Self-employed borrowers should plan ahead at tax time

Deborah Graves for Columbia Daily Tribune writes: As a self-employed borrower, how do you get a mortgage loan these days? It’s not as easy as it used to be. The process is different. The documentation is different. Even the way the mortgage market defines “self-employed” is different. So what do you do?
The first step for any self-employed borrower is to provide your mortgage loan officer with your federal tax documents for the last two years, including your W-2 forms. If you are unable to locate a copy, your lender can have you sign a 4506-T form for the IRS. This document releases a line-item transcript of your tax return to your lender, providing third-party verification of the reported income.
If you are a small-business owner, your income might be documented in your federal return on a Schedule C form, summarizing any income and expenses associated with the business. If your income can be verified using Schedule C, that situation is often the simplest for a lender to determine a borrower’s ability to make a monthly mortgage payment because all the information is contained within your federal return.

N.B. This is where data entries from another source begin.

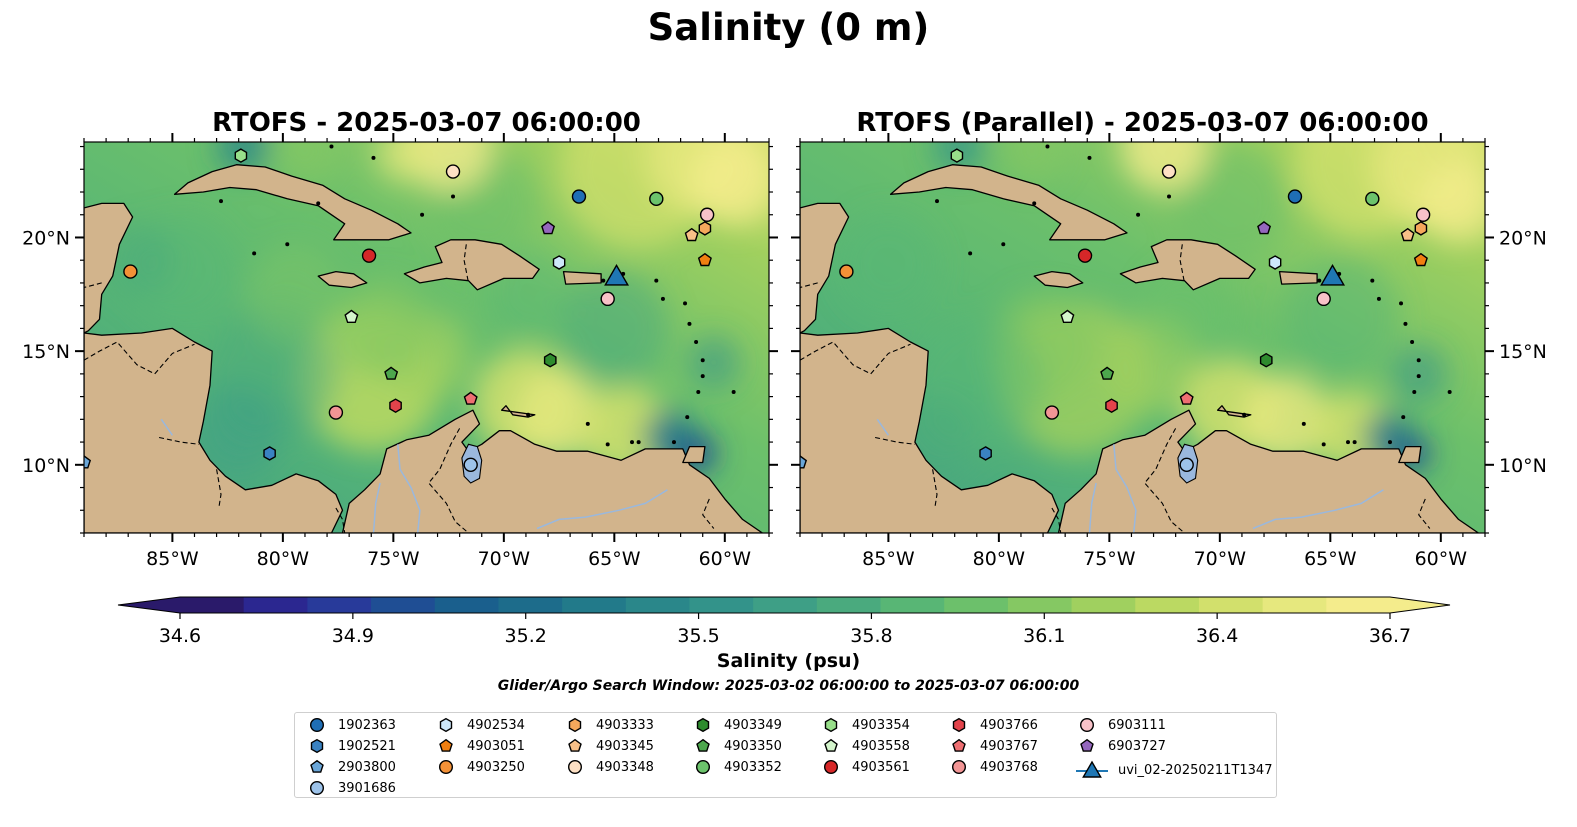 The image size is (1577, 827). Describe the element at coordinates (1390, 636) in the screenshot. I see `colorbar-tick-label: 36.7` at that location.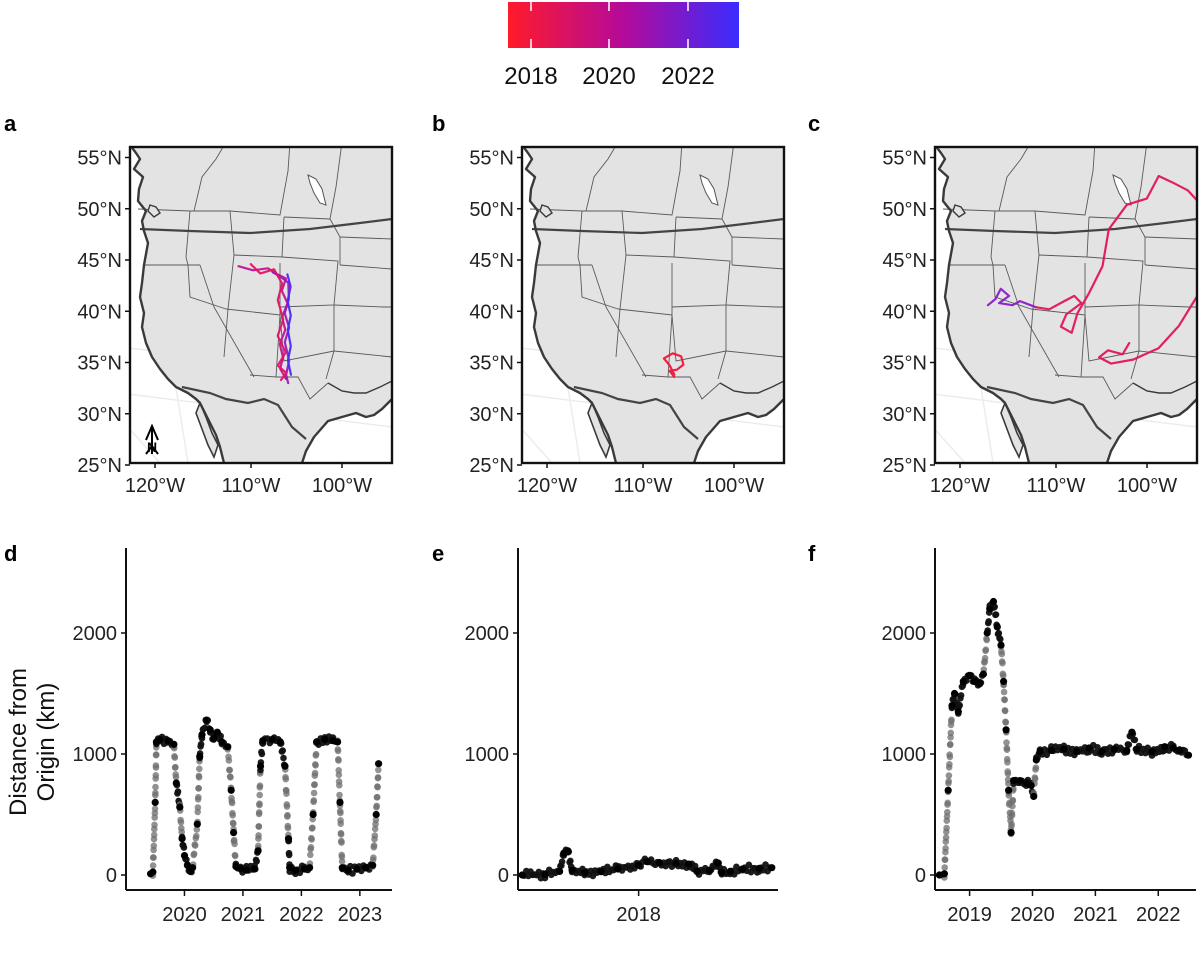  Describe the element at coordinates (638, 915) in the screenshot. I see `x-tick-label: 2018` at that location.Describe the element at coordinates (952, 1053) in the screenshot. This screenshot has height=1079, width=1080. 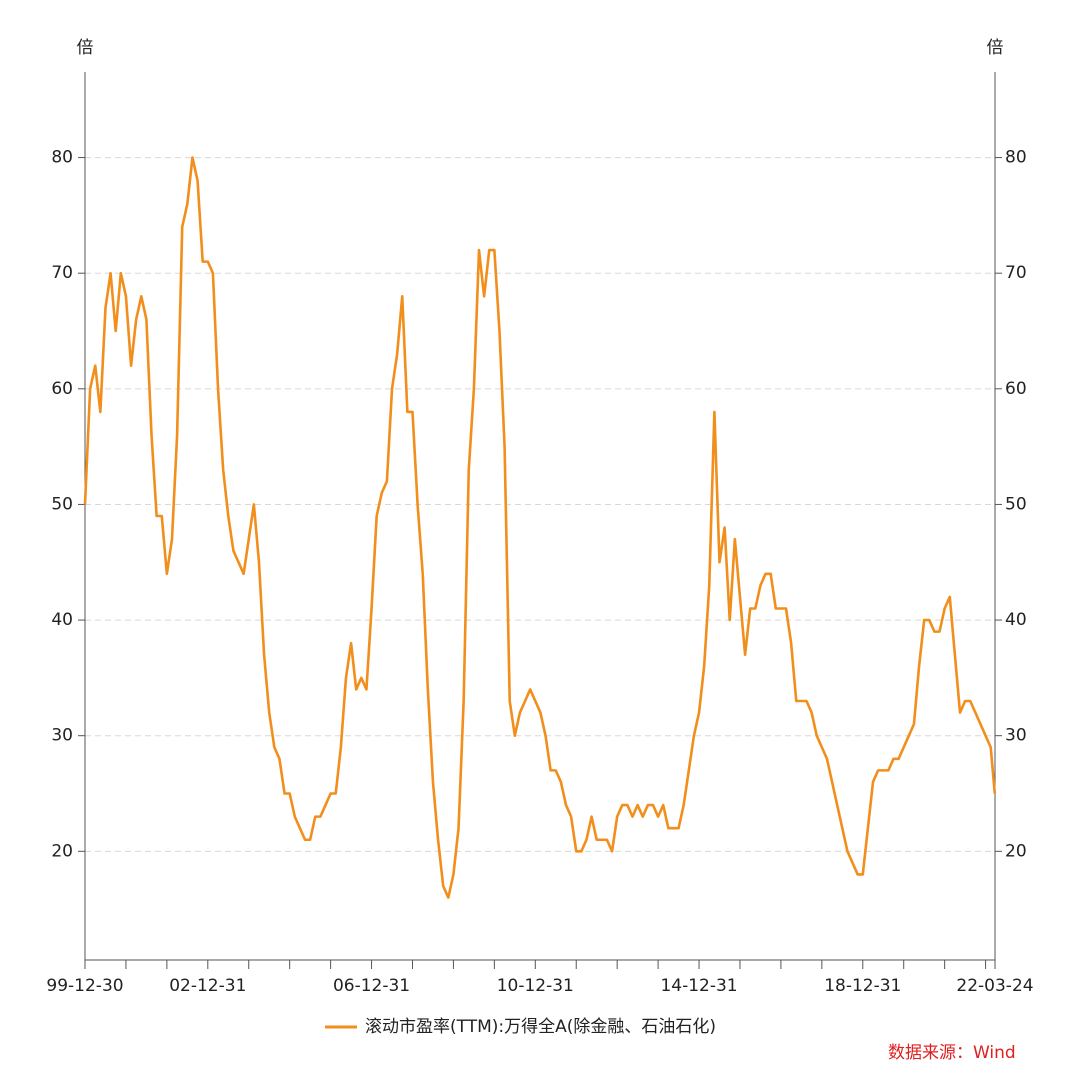
I see `source: 数据来源：Wind` at that location.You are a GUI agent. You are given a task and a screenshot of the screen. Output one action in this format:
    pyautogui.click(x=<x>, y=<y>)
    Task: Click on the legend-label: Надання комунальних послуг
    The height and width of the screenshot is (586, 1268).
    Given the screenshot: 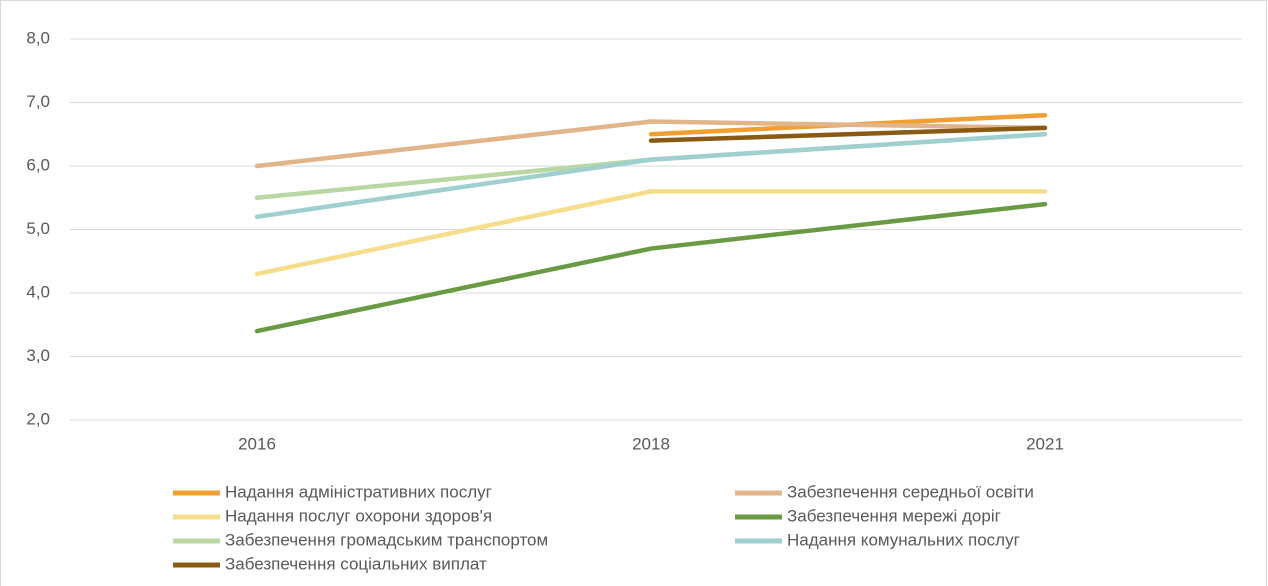 What is the action you would take?
    pyautogui.click(x=904, y=540)
    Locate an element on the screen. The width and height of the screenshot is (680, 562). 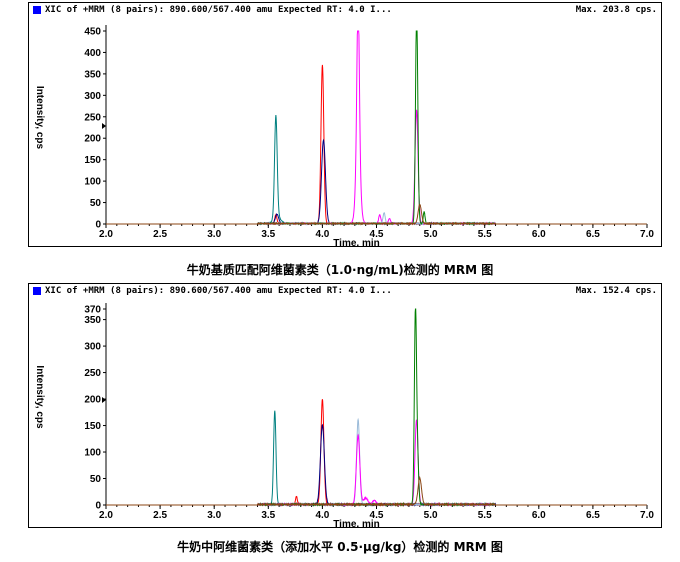
panel-header-right: Max. 203.8 cps. is located at coordinates (616, 10). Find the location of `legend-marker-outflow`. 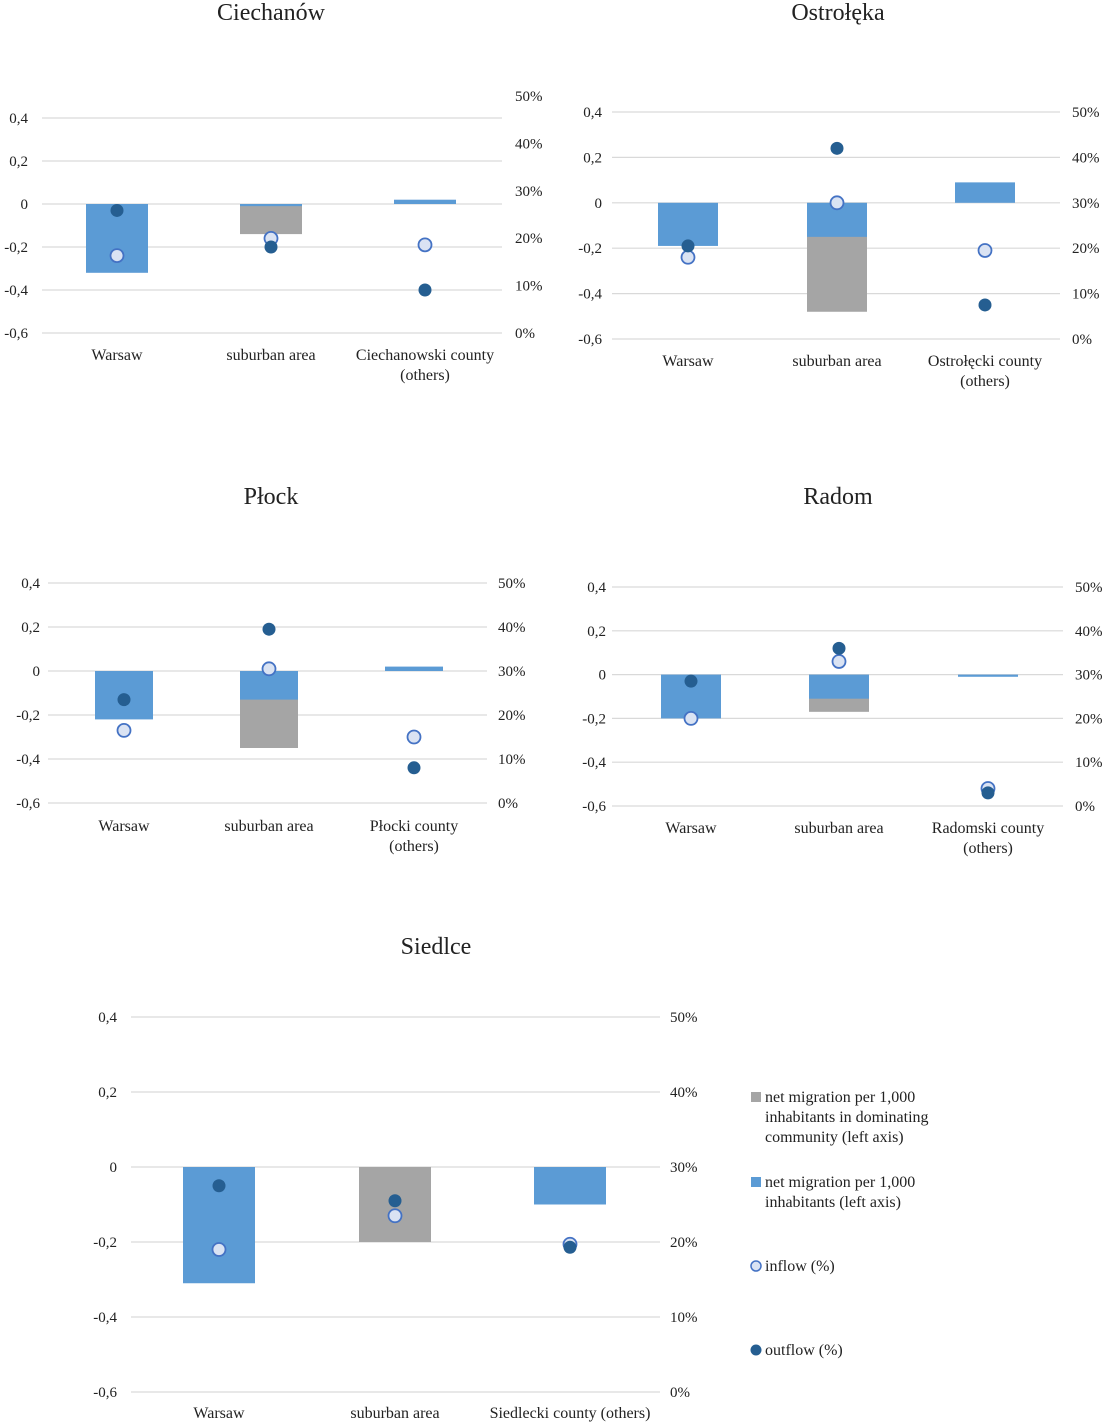

legend-marker-outflow is located at coordinates (756, 1350).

Other types of self-employment necessitate business tax forms such as the 1120S or 1065. If your tax situation requires these types of forms, it is likely that you have a certified public accountant or another tax professional who can provide the appropriate tax returns to your lender on your behalf.
As a self-employed borrower, you need to understand that income that does not appear on your W-2 will be analyzed in greater detail than a borrower who earns typical wages. You will need to have been self-employed for a reasonable time period, which typically requires a two-year self-employment history.
Your lender might also request any K-1 forms that flow into the Schedule E, or the complete business return for all your businesses to analyze the following: income stability, type and nature of business, demand for service, financial strength and ability to generate sufficient income to make monthly mortgage payments.
For many self-employed individuals, income can be variable and seasonal in nature, so lenders often need a more current year-to-date profit and loss statement or balance sheet for any business entities. Filing for a tax extension, for example, could create financing delays that you need to take into consideration.
But how is self-employment defined in today’s mortgage lending environment? If an individual has a 25 percent or greater ownership interest in a business, they are considered self-employed.
For example, if you own a rental property management company with your siblings and have reported income or loss from that entity that results in a K-1 form showing 33 percent ownership, you are self-employed. But if the K-1 form you received from, for instance, buying into a local restaurant or craft beer company shows a 5 percent ownership interest, you are not self-employed.
Confused? Here is a simple piece of advice to make it all easier: A little tax planning can go a long way. If buying a home or refinancing your mortgage is in the cards for you this year, share that information with your accountant before filing your 2014 tax return. Your accountant might be working to reduce your tax liability by a few hundred dollars — but those tax savings could influence your ability to qualify for a mortgage, which has much greater financial implications.
Planning ahead for this new mortgage process will make a significant difference in getting you the loan you need.